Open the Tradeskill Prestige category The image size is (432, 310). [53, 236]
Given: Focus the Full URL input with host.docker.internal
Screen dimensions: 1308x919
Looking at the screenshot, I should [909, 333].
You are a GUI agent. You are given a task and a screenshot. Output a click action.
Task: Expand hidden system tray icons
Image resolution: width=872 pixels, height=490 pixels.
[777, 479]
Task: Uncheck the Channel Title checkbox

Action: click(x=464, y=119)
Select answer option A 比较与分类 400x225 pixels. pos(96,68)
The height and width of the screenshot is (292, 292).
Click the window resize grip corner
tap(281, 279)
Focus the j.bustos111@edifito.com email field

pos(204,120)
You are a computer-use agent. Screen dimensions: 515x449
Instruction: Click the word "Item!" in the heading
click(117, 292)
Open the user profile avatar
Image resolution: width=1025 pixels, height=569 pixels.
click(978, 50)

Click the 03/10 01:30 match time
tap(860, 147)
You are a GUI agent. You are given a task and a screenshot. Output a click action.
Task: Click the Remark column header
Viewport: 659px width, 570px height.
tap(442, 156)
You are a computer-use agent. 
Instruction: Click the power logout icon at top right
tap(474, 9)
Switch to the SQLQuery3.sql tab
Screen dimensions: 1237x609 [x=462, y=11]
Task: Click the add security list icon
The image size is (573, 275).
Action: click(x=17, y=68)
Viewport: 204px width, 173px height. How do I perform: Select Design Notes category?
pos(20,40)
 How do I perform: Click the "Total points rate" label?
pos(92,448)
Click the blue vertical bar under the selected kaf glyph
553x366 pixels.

- - - - - - -

REQUIRED WORK → Copy the material without any changes, starting at its first line and ending with the line that contains "Looking at the".

CORRECT RESPONSE →
Open the Tradeskill Prestige category The image size is (432, 310). [53, 236]
Given: Focus the Full URL input with host.docker.internal
Screen dimensions: 1308x919
Looking at the screenshot, I should [909, 333].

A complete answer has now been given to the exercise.